The partial shuttering, which affects about 800,000 government employees of agencies that have not been funded, also affects around 4 million government contractors, according to some estimates, who will not necessarily receive any kind of back pay.

But the employees who are hit don’t tell the whole story about how this will impact the US economy.

For one thing, the shutdown could weigh on business investment, as Bloomberg writes on Wednesday:

“Companies might delay investment due to regulatory disruptions — already there are ominous signs. Thanks to the lack of government workers to grant regulatory approval, new products from aircraft to beer to trucks can’t be released. That uncertainty will almost certainly give companies pause about investing. If anxieties about the decline in demand due to the shutdown make companies even more reluctant to invest, the result could be that many businesses stampede for the exits.”

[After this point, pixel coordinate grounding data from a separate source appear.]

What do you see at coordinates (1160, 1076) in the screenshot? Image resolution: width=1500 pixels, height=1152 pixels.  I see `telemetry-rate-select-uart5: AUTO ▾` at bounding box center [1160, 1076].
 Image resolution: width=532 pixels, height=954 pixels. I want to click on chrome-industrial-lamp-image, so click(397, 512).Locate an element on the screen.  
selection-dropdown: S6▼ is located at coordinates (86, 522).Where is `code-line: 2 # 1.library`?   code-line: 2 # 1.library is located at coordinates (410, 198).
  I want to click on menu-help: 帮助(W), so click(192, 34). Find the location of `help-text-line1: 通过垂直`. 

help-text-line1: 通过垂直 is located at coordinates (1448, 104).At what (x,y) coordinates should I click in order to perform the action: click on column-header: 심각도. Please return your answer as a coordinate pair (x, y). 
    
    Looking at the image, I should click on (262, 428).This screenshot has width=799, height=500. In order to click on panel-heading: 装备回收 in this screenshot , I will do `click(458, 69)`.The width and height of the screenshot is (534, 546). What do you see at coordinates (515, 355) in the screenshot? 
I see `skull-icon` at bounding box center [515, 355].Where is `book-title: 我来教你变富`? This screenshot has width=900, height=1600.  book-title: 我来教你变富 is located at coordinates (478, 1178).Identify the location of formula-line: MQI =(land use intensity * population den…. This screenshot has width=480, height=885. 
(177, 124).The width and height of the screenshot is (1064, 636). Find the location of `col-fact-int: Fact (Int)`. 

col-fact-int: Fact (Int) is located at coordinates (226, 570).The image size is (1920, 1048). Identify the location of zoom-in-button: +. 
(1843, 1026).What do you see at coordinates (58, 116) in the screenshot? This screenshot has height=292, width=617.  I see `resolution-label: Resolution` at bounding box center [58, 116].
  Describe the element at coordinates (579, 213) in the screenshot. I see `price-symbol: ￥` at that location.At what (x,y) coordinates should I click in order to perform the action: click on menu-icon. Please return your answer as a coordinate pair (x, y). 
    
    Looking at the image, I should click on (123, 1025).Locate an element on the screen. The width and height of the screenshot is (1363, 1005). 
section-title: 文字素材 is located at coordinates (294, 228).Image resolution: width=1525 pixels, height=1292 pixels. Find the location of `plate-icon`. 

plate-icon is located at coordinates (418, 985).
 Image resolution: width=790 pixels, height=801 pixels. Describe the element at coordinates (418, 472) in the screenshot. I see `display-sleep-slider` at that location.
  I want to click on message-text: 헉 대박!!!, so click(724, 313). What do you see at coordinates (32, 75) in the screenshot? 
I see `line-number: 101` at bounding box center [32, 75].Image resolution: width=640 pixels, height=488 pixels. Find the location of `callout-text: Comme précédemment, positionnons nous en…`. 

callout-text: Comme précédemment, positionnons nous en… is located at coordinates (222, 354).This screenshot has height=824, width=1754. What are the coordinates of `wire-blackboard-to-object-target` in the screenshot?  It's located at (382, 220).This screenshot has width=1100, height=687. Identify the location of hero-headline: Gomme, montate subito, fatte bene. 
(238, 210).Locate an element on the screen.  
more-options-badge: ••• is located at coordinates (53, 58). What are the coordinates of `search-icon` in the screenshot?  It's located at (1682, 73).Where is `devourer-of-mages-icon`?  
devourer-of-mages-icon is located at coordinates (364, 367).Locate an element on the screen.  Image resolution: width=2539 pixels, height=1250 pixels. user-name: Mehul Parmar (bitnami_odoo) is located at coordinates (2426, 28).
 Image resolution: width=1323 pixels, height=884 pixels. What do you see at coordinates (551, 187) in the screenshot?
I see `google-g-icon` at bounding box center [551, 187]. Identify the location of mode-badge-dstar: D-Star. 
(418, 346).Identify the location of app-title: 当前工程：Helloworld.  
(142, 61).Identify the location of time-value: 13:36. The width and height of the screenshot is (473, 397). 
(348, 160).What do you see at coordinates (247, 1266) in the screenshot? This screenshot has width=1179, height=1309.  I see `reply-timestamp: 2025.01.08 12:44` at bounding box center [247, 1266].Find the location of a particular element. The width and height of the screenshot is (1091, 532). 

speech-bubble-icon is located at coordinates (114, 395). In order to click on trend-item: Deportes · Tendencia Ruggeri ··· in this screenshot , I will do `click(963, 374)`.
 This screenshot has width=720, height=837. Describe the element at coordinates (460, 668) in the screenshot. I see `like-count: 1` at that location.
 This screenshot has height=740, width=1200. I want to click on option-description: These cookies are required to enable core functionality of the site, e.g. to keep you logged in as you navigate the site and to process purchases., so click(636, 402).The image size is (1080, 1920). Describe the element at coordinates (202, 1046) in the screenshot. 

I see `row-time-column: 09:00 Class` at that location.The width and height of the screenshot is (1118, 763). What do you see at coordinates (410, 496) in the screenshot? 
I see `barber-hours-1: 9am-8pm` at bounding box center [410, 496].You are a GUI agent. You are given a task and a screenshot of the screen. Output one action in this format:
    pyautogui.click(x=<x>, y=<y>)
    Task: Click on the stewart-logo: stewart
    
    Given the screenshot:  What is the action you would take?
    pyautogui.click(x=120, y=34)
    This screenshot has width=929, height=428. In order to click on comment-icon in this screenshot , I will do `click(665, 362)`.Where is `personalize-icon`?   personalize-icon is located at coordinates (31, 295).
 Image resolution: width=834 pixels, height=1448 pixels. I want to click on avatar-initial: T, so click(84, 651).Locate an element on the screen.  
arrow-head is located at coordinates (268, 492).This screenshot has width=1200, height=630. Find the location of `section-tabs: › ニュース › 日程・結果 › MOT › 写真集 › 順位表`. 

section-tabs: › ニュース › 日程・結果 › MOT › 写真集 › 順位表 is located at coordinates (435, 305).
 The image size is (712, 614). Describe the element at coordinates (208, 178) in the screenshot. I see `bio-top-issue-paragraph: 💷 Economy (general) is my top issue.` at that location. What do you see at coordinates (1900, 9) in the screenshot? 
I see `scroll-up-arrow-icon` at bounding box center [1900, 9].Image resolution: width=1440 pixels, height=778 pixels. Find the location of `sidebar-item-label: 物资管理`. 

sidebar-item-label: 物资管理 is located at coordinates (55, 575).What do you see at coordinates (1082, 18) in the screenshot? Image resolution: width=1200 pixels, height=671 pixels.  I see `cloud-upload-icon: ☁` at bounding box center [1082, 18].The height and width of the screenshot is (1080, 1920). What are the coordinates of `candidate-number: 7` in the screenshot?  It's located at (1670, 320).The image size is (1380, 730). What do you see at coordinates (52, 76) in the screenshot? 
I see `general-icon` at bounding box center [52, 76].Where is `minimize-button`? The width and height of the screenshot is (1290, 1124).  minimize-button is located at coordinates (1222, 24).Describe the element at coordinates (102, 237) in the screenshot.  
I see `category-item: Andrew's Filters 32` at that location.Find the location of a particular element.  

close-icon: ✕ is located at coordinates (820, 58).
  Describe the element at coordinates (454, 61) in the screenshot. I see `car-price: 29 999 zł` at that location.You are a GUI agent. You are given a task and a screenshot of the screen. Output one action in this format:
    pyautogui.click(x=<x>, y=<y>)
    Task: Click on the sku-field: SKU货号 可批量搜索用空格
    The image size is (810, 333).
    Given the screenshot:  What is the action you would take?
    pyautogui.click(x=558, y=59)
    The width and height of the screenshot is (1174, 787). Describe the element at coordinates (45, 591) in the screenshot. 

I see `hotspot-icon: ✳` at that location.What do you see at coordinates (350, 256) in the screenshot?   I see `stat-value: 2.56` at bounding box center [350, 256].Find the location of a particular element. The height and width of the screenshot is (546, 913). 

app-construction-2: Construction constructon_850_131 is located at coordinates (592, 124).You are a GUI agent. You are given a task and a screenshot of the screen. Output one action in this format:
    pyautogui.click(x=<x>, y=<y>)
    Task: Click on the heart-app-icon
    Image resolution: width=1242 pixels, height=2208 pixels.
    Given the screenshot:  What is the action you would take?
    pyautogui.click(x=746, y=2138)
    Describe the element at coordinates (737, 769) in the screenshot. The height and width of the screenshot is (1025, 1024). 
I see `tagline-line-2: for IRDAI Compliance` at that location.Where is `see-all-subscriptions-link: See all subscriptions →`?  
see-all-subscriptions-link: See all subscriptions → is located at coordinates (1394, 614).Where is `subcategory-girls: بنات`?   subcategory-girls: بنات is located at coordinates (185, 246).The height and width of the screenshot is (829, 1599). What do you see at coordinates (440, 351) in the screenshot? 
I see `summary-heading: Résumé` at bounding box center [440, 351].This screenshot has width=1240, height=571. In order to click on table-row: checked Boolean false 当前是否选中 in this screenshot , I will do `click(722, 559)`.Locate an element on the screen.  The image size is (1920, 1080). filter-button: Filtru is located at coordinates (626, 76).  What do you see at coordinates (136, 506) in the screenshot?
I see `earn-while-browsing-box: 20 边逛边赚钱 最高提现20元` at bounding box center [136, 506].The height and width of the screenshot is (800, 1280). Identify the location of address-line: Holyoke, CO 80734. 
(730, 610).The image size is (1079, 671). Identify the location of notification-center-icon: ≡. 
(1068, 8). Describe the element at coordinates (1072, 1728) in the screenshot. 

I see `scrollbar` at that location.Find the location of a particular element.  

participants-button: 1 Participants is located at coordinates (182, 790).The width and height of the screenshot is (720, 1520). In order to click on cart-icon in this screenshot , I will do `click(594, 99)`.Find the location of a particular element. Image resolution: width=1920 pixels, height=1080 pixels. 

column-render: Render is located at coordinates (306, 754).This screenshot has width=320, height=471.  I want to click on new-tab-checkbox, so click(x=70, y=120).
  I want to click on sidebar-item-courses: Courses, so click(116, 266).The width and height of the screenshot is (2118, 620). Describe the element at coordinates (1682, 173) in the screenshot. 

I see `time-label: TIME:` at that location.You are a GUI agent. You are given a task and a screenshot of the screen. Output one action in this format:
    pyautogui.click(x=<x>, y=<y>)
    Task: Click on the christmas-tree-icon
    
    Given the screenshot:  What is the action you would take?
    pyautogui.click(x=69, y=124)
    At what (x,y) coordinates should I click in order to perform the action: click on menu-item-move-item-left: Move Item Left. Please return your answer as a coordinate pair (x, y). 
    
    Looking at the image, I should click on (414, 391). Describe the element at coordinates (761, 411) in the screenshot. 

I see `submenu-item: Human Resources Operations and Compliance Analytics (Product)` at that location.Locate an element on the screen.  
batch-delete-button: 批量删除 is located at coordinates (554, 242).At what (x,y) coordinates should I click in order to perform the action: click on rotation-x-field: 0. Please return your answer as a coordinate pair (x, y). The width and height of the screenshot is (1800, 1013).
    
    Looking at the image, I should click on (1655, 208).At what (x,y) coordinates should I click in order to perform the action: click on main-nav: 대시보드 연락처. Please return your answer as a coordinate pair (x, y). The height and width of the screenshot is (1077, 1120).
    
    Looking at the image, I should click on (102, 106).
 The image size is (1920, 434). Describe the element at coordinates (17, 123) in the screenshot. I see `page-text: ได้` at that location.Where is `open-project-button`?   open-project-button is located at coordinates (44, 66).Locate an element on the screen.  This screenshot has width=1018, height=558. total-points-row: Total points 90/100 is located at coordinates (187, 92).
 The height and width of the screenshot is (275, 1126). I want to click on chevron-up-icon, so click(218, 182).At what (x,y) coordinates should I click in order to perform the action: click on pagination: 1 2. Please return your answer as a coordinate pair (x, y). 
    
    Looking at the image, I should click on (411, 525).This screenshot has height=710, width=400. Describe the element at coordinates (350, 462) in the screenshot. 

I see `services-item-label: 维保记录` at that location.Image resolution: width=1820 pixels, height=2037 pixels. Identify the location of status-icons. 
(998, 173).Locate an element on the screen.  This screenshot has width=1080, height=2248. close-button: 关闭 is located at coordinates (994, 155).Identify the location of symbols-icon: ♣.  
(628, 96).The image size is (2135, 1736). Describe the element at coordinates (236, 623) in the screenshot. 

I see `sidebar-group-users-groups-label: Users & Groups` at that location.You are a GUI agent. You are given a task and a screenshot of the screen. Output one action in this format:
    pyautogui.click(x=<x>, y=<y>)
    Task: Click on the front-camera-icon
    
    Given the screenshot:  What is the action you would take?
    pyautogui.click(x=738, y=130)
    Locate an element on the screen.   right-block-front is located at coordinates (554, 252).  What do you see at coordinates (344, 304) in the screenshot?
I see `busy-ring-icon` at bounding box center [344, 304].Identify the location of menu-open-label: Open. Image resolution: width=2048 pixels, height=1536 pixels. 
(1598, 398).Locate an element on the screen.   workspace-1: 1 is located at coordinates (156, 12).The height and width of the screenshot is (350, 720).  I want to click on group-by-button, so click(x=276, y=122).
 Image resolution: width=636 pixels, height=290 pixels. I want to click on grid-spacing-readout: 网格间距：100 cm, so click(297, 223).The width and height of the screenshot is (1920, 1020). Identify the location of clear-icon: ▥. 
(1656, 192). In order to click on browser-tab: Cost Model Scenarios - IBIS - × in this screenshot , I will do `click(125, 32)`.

This could have a ripple effect. And, according to some economists, it could be just this kind of a shock that helps push the economy into a recession.

“There’s some kind of shock. There is something that goes wrong. Maybe it’s bad policy like shutting the government down for a long period of time,” Betsey Stevenson, an economic advisor in the Obama administration, said on Politico’s Money podcast.

JPMorgan CEO Jamie Dimon also cited concerns about the costs of the shutdown in a call with reporters this week.

“Someone estimated that if it goes on for the whole quarter, it can reduce growth to zero,” Dimon said in the call discussing fourth-quarter results. “We just have to deal with that. It’s more of a political issue than anything else.”

“Consumers are in good shape, they’re spending money, they’re saving money, household formation is going up, wages are going up,” Dimon said. “Eventually there will be offsets that may push the economy into recession, we don’t know when that’s going to be.”

Even if the Trump administration strikes a deal to end the tariff battle with China, another potential self-inflicted wound now needs to be resolved. But, as of now, the White House has not signaled an exit ramp that would be acceptable to Democratic lawmakers who appear perfectly happy to let Trump own a shutdown for which most Americans blame the president, according to recent polls.